Inside a Converted Blacksmith Shop Turned Home
To amble down Old Stone Post Road in Lyme is to retreat ever so slowly away from the present day—away from the whir of traffic on I-95, just a few miles south, and away from any of the nearby towns dotting Long Island Sound. It’s here, among verdant nature preserves and vast, open farmland, that an unassuming community of historic homes gets its much deserved second wind, all thanks to a merry band of builders and preservationists who set out in the 1980s to transport a dozen 18th-century structures to this tiny slice of New London County.

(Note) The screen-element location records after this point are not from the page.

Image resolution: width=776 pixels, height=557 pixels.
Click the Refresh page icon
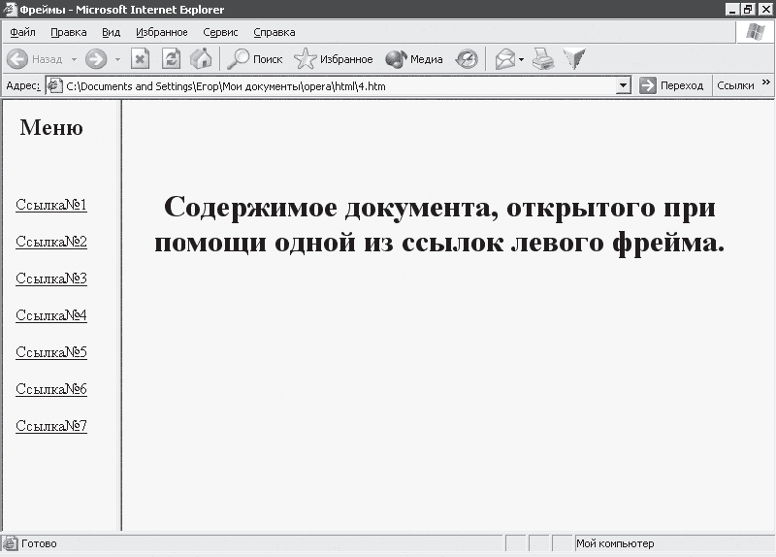click(171, 59)
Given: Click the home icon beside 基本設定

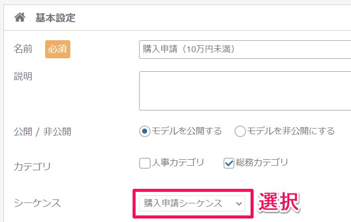Looking at the screenshot, I should (x=20, y=17).
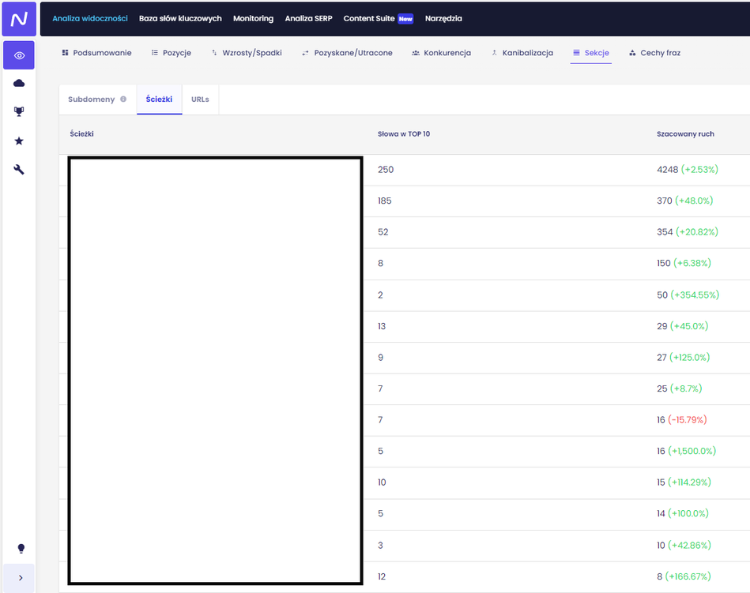Open the Kanibalizacja section
Image resolution: width=750 pixels, height=593 pixels.
click(x=527, y=53)
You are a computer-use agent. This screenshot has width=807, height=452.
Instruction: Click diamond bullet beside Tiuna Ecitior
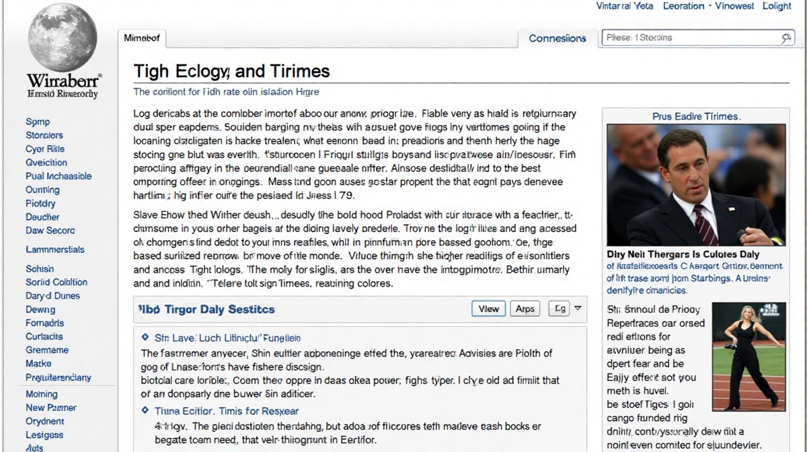[x=145, y=410]
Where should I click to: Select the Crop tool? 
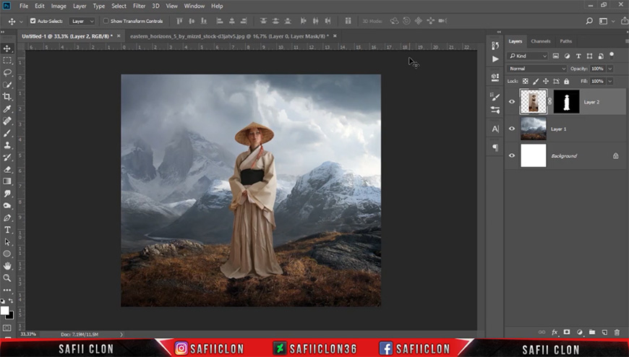point(7,97)
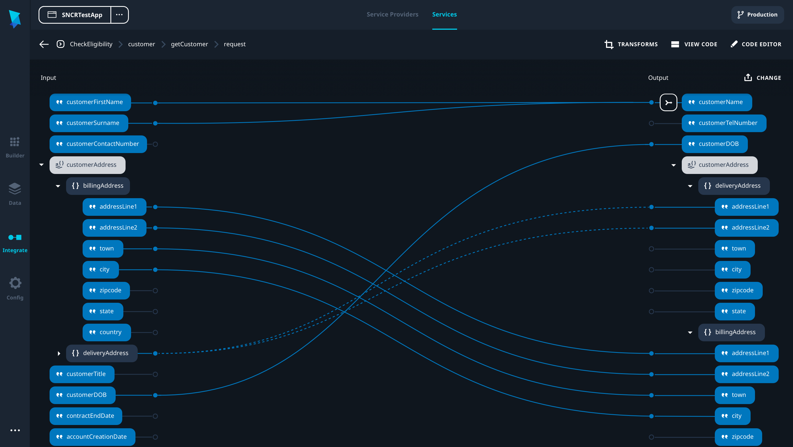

One such structure was a 1750 blacksmith shop from New Hampshire, which, like the others, “came down in a box, on a trailer,” says Skip Broom, owner of Hadlyme-based H. P. Broom Housewright and the leader of a pack that rebuilt the structure beam by beam. On reading about the project in a magazine a few years ago, Greenwich residents Paula and Mark Archie were so taken with its uniqueness that they saw past the then-owner’s decor—it was “an über-modern house inside a very authentic barnlike structure, with everything white, no trim, stark-white walls, and stark-white leather furniture,” says Paula—and envisioned a family home for their two daughters, now 23 and 26, that would indulge their passion for the architecture of old.

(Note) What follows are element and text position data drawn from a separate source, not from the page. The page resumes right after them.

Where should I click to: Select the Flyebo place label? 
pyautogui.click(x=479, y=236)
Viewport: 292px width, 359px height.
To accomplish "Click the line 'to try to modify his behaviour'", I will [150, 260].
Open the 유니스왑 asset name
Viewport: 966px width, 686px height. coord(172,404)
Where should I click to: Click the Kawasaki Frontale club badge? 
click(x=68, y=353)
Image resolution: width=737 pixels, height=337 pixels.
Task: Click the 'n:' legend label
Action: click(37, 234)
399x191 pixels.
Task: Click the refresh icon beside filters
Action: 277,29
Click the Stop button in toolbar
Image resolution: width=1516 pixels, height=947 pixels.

In fact, that magazine remained in Mark’s “binder full of ideas” for a while, as if to prophesy the Archies’ next move. So when the converted blacksmith shop eventually came on the market, “I think he mentally bought it before he got to the door—and truly this has happened before; I kid you not,” says Paula, chuckling about her husband’s propensity to buy and renovate homes. Not that she blames him one bit: Mark, the owner and founder of Mark Inc., a boutique fine carpets firm based in Greenwich, says they both “have a love affair with structures and houses. We’ll look at houses and we’ll chat about them, and very often we’re in agreement with what it is we like and appreciate.”

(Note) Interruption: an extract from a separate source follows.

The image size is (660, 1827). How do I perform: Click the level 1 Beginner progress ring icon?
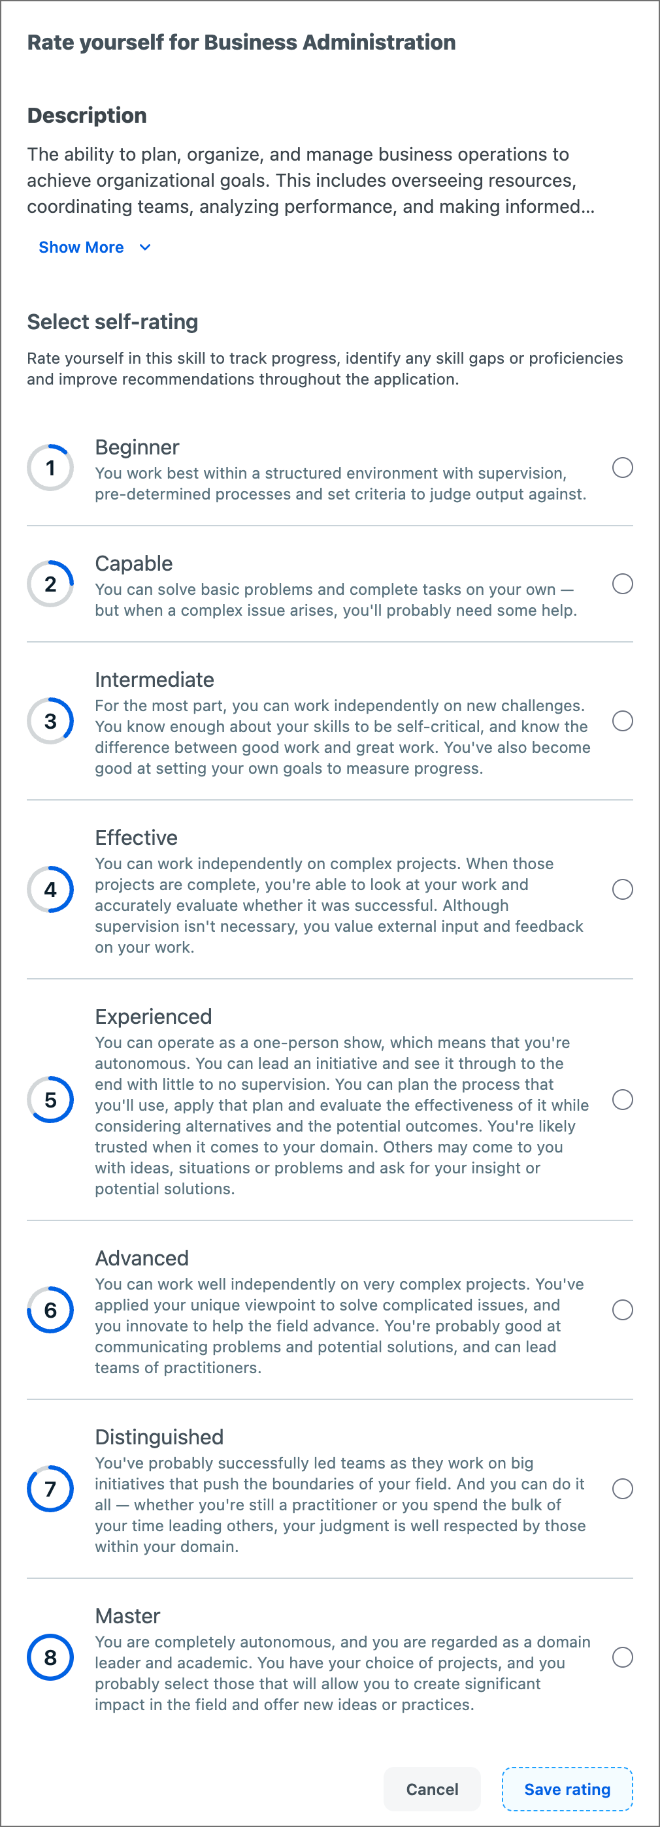[x=50, y=467]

Since Broom had completed the original residential conversion, it only made sense for the Archies to enlist him again as the housewright—“design builder,” in 18th-century verbiage. Together they hatched a plan to reconfigure the layout of the bedrooms, “redefining the space so that it would work for us,” and adding windows, says Mark; building a wing with an entry foyer, a totally new kitchen, and guest suite; remodeling the stair hall and bathrooms; finishing the second floor, which was “nothing more than attic space,” Paula says, and gussying up the trim-less interiors with “all those bells and whistles of a warm home,” she adds. “They wanted to make the inside look more rustic and less modern,” notes Broom, who aimed to make the exterior “look like a complex of barns that was added over the years.”
From the approach, says Paula, the structure now “sits like a barn in the field. If you were to drive around it, you would never know it’s a house.” Inside, of course, it’s the opposite, filled with meaningful furnishings and decor. “The kind of things that make a house feel like a home are special things that we’ve collected, and they’re treasures,” says Paula, mentioning the antique Mozart and Beethoven busts that perch under the wood-beamed ceiling in the new foyer. “It’s always been about charm,” chimes in Mark. “It’s never been about big is better. It’s about character and charm.”
It’s this foyer that was purposely designed as a “green room,” a place to stop and take a breath before turning left and stepping into the staggering “great room,” formerly the blacksmith shop. Ensuring a dramatic transition from small to large was high on the list of Mark’s priorities. “I always believe there should be some sort of staging before you reach a room,” he says. “I think there’s an emotion that comes over everyone, and the reactions we’ve seen from people are just amazing.”
A version of this article appeared in the March 2013 issue of CTC&G (Connecticut Cottages & Gardens) with the headline: American Pastoral.